Con un nuovo attacco di droni marittimi, le forze di Kiev hanno colpito e danneggiato una petroliera russa nello stretto di Kerch (nella foto poco prima dell’impatto). Secondo quanto riporta l’agenzia ucraina Unian, la sala macchine è stata inondata dopo la potente esplosione provocata dai droni, provocando un’inclinazione della nave. Anche l’agenzia russa Tass riferisce che la petroliera è stata danneggiata, assicurando che nessun membro dell’equipaggio è rimasto ferito. Citando il centro di coordinamento del soccorso marittimo di Novorossiksk afferma che due rimorchiatori stanno dando assistenza alla nave. Inoltre, l’agenzia russa rende noto che, a causa della minaccia di un attacco, è stato temporaneamente sospeso il traffico sul ponte di Crimea.
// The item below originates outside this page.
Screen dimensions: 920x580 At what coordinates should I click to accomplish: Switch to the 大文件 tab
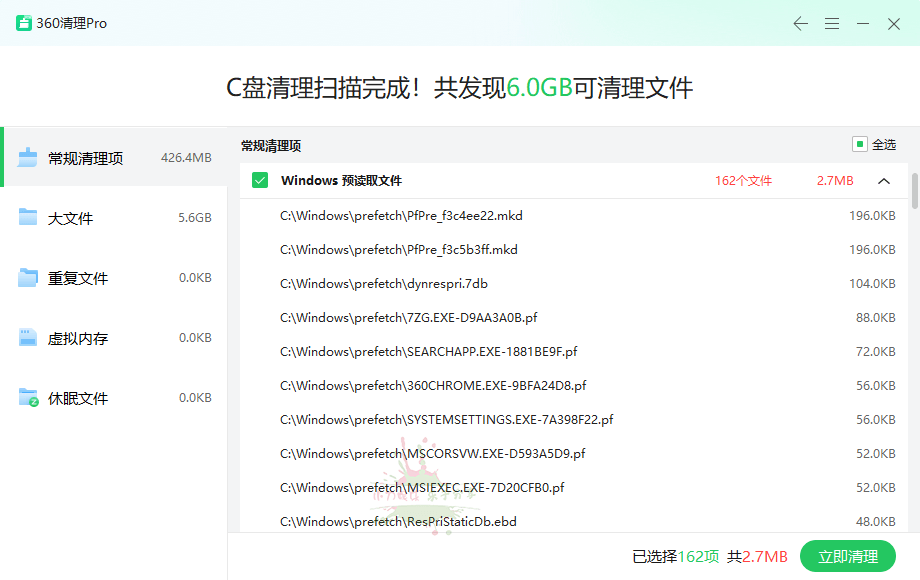pyautogui.click(x=70, y=218)
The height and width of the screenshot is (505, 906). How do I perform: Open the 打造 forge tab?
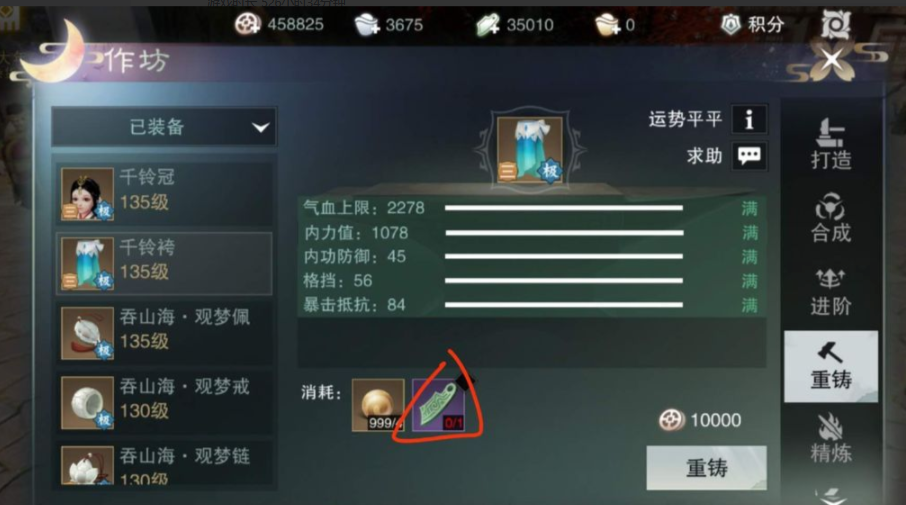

La petroliera russa Sig è stata colpita nell’ambito di un’operazione speciale condotta dai servizi militari ucraini, Sbu, e dalla Marina di Kiev. Lo riporta Rbc-Ukraine citando fonti dei servizi ucraini e specificando che la petroliera stava portando carburante alle truppe russe. Secondo le fonti citate, a colpire la nave è stato un drone di superficie, con un 450 kg di esplosivo. La petroliera era carica di carburante così l’esplosione è stata potente. “Il Sbu ha condotto con successo l’operazione insieme alla Marina, è interessante notare che è avvenuta in acque territoriali ucraine”, aggiungono le fonti. Varata nel 2014 e con una stazza di 5mila tonnellate, la petroliera Sig è sottoposta a sanzioni Usa dal 2019 per aver rifornito la Siria.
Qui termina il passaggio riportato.